What to do » Copy every one of the entries below word for word, changing nothing.

[Stored entries]

________________________________________

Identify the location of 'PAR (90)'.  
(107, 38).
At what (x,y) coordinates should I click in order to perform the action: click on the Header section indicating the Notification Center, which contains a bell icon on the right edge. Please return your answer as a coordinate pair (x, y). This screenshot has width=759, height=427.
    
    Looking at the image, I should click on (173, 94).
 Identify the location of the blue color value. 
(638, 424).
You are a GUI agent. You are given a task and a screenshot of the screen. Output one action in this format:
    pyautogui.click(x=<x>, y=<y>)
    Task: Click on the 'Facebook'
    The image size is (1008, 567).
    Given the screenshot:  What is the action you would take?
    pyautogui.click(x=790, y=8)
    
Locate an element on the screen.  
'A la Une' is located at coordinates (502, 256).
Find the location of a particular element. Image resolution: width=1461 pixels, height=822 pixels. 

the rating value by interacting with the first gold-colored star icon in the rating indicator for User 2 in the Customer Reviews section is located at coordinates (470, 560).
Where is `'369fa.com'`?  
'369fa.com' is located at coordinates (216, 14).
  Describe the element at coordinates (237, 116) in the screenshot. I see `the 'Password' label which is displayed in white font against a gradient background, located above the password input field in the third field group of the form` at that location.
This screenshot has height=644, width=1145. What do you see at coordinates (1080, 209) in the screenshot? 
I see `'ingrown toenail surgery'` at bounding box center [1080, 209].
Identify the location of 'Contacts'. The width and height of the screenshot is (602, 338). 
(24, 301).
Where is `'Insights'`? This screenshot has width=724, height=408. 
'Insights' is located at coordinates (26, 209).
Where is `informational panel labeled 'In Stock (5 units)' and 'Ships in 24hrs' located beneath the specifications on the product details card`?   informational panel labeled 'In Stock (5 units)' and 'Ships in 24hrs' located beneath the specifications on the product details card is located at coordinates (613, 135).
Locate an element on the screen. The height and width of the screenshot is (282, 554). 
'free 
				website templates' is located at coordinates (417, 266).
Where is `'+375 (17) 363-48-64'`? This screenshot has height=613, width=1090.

________________________________________

Written solution »
Identify the location of 'PAR (90)'.  
(107, 38).
At what (x,y) coordinates should I click in order to perform the action: click on the Header section indicating the Notification Center, which contains a bell icon on the right edge. Please return your answer as a coordinate pair (x, y). This screenshot has width=759, height=427.
    
    Looking at the image, I should click on (173, 94).
 Identify the location of the blue color value. 
(638, 424).
You are a GUI agent. You are given a task and a screenshot of the screen. Output one action in this format:
    pyautogui.click(x=<x>, y=<y>)
    Task: Click on the 'Facebook'
    The image size is (1008, 567).
    Given the screenshot:  What is the action you would take?
    pyautogui.click(x=790, y=8)
    
Locate an element on the screen.  
'A la Une' is located at coordinates (502, 256).
Find the location of a particular element. Image resolution: width=1461 pixels, height=822 pixels. 

the rating value by interacting with the first gold-colored star icon in the rating indicator for User 2 in the Customer Reviews section is located at coordinates (470, 560).
Where is `'369fa.com'`?  
'369fa.com' is located at coordinates (216, 14).
  Describe the element at coordinates (237, 116) in the screenshot. I see `the 'Password' label which is displayed in white font against a gradient background, located above the password input field in the third field group of the form` at that location.
This screenshot has height=644, width=1145. What do you see at coordinates (1080, 209) in the screenshot? 
I see `'ingrown toenail surgery'` at bounding box center [1080, 209].
Identify the location of 'Contacts'. The width and height of the screenshot is (602, 338). 
(24, 301).
Where is `'Insights'`? This screenshot has width=724, height=408. 
'Insights' is located at coordinates (26, 209).
Where is `informational panel labeled 'In Stock (5 units)' and 'Ships in 24hrs' located beneath the specifications on the product details card`?   informational panel labeled 'In Stock (5 units)' and 'Ships in 24hrs' located beneath the specifications on the product details card is located at coordinates (613, 135).
Locate an element on the screen. The height and width of the screenshot is (282, 554). 
'free 
				website templates' is located at coordinates (417, 266).
Where is `'+375 (17) 363-48-64'`? This screenshot has height=613, width=1090.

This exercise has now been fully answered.